◆ Goal of the exercise:
This exercise asks for a copy of each line in the records below with the word "navigation" in it.

══════════

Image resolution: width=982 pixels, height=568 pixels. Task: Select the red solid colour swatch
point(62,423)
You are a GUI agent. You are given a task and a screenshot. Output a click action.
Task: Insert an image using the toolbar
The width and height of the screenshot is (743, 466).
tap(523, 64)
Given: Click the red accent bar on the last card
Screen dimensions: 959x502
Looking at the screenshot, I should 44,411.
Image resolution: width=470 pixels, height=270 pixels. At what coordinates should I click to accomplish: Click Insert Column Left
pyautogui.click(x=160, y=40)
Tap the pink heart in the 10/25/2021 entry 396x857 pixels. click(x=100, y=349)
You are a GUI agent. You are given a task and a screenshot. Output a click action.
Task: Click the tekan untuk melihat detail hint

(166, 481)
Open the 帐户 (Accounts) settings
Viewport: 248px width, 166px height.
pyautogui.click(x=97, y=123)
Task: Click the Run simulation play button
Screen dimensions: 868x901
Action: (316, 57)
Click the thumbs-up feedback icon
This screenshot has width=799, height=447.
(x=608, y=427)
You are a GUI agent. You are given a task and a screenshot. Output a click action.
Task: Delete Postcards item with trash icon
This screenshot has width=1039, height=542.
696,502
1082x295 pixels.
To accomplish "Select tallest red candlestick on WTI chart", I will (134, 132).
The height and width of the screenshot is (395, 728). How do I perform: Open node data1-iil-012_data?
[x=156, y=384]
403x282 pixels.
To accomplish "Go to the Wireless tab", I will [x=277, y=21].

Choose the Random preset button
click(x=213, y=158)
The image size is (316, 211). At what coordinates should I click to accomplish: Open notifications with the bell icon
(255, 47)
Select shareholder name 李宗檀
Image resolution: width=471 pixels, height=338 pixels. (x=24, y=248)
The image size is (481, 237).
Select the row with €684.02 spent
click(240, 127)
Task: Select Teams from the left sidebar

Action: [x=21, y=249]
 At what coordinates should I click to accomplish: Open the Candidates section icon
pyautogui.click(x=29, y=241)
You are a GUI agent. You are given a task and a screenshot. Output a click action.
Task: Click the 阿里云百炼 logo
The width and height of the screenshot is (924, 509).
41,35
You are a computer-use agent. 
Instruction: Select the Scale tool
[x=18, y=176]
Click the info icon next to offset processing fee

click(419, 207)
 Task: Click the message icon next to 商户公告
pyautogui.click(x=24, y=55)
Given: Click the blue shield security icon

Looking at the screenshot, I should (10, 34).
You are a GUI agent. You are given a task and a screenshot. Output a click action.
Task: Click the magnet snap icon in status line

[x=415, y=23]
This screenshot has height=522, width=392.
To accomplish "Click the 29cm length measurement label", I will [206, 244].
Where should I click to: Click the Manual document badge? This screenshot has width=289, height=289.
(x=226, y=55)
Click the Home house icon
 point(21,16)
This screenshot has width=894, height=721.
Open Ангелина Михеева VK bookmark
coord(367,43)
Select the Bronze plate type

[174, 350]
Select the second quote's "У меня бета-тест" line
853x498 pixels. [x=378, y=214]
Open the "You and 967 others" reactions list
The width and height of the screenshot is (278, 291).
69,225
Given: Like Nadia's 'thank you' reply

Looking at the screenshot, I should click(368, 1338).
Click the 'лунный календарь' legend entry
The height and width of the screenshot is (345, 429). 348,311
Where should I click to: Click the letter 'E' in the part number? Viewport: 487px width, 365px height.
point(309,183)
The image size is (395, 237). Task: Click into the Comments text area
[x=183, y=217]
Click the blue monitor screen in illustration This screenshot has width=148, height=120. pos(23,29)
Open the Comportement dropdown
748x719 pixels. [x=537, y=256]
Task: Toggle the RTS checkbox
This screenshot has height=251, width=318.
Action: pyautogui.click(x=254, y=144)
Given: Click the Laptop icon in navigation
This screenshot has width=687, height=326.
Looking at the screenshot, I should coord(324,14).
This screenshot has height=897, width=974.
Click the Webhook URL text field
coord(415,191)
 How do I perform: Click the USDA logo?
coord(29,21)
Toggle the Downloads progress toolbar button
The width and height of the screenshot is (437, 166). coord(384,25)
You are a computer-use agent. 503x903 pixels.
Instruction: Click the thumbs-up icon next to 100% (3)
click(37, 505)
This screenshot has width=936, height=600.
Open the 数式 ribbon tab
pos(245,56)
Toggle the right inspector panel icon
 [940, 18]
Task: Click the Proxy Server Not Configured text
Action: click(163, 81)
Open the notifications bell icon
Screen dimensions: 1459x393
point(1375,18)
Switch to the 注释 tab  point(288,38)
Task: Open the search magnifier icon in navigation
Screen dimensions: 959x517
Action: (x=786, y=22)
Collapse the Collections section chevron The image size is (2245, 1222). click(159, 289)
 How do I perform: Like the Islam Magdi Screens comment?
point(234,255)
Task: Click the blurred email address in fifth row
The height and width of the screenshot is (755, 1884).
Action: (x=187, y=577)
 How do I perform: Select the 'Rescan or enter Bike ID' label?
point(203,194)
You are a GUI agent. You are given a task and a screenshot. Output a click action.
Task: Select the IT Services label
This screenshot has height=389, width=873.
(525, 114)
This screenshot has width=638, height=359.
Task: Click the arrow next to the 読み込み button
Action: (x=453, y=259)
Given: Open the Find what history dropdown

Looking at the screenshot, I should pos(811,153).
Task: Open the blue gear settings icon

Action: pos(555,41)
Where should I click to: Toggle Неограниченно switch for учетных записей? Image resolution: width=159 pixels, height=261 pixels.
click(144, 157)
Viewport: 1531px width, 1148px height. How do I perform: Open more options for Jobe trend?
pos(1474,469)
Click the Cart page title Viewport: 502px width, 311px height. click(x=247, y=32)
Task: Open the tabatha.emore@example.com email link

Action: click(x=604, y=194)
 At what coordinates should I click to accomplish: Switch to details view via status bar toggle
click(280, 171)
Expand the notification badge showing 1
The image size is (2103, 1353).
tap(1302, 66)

══════════

◆ Your response:
Given: Click the Laptop icon in navigation
Task: Open the search magnifier icon in navigation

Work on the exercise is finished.